Pitch 1: climb straight up to the base of a prominent, left-facing dihedral (5.8, 150 feet).

Pitch 2: climb up the left-facing dihedral. The crux is just above the belay and a touch run-out but reasonably secure. Continue up the dihedral to a large belay ledge (5.10 PG-13, 180 feet).

Pitch 3: climb cracks on the steep, right side of the dihedral to avoid lower quality climbing in the corner proper. Gain and then follow a chimney system behind a giant flake. From the top of the flake, continue up to a large ledge system (5.10-, 190 feet).

Scramble up to the top of the ledge system. From here, it is possible to take a side trip left for a close up view of the Central Buttress. For the route, scramble up, right and around the South East ridge and onto the east face.

Pitch 4: climb cracks up, then trending left on exposed terrain following the southeast ridge onto the south face (5.8R, 180 feet).

Traverse right on easy 3rd class terrain and grassy ledges for about 120 feet and set a belay at the base of the upper east face.

Pitch 5: climb discontinuous cracks trending up and right towards a large bulge. Traverse right below the bulge to a belay (5.8, 150 feet).
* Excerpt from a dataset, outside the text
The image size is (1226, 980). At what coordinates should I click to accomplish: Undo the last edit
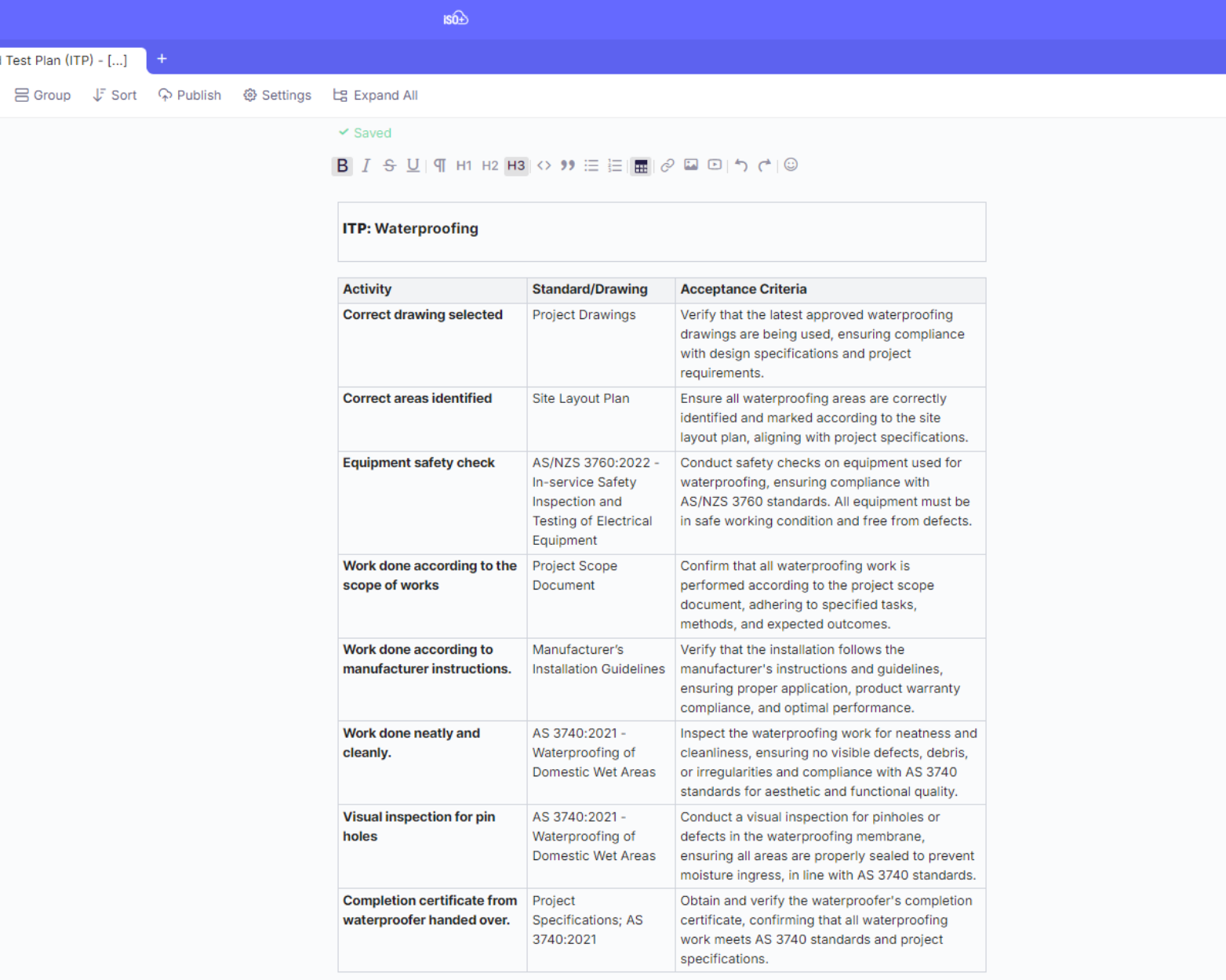pos(741,165)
Pitch 6: climb up and left on steep terrain past the easier right side of the bulge. Higher up the climbing gets easier. Stretch the rope and belay wherever looks good (5.8, 180 feet).

Pitch 7: climb up easy terrain to gain and then ascend an easy chimney which ends at the top of the east buttress and a stone's throw from the Continental Divide (5.6, 150 feet).

Descent: Suggest change

Walk west to the gully between the Seldom Seen Wall and the east face of Taylor Peak. Descend this gully (3rd class) right back to the base of the climb. Some snow may be encountered, and depending on conditions can be avoided by a combination of scrambling down the sides of the gully and rappelling.

Protection Suggest change

Stoppers and cams to a #3. Doubles on cams in the finger to hand range.